- Short exercise -
Retype the passage on employee social media use word for word, starting at the words "Everyone is on" and stopping after the words "and compliant manner.".

··· Passage to read ···

Everyone is on social media these days, including your employees. If employee social media use goes unmanaged, it can cause serious problems for your company. Applying these do's and don'ts will help you manage social media use in an effective, responsible, and compliant manner.

1. Do: Have a Plan to Manage Employee Social Media Use

Employers must have a plan on how to manage social media use in the workplace. Failing to do so can have serious consequences. Employers can be held vicariously liable for legal and regulatory liability arising out of their employees' social media use, such as for an employee's defamatory, discriminatory, or harassing social media message, comment, or tweet. Companies are also exposed to employee leaks of sensitive company or customer information, or for the improper use of the employer's intellectual property and trade secrets. These risks exist regardless of whether the employee commits the offense at the office using company-owned computer resources or at home using their personal social media accounts, since they are often identified as an employee of the company in their social media profile. So having a plan to manage employee social media use is essential.

··· Record set ···

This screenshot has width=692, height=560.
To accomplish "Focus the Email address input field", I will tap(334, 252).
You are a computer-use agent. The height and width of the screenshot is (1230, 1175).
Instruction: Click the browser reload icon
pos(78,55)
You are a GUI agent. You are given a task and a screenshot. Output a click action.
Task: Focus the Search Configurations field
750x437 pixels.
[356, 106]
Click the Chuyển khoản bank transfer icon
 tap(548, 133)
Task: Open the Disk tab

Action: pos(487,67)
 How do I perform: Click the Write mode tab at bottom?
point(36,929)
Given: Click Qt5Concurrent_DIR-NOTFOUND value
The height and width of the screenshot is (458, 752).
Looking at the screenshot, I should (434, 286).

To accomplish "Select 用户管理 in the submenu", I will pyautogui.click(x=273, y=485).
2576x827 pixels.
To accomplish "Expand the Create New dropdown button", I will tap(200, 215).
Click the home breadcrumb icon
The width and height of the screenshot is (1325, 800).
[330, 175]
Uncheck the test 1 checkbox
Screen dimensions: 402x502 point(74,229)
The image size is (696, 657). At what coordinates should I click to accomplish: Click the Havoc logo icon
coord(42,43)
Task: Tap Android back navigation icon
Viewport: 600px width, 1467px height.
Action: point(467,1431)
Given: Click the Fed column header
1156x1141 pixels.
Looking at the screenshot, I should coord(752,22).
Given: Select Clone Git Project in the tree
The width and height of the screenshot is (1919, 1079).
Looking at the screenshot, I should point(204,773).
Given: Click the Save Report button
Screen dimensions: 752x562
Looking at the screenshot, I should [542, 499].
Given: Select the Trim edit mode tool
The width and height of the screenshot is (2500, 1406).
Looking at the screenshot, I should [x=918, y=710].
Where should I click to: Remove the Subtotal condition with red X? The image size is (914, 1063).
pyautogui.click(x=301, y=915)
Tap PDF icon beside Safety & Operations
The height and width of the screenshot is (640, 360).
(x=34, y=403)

···

- Output below -
Everyone is on social media these days, including your employees. If employee social media use goes unmanaged, it can cause serious problems for your company. Applying these do's and don'ts will help you manage social media use in an effective, responsible, and compliant manner.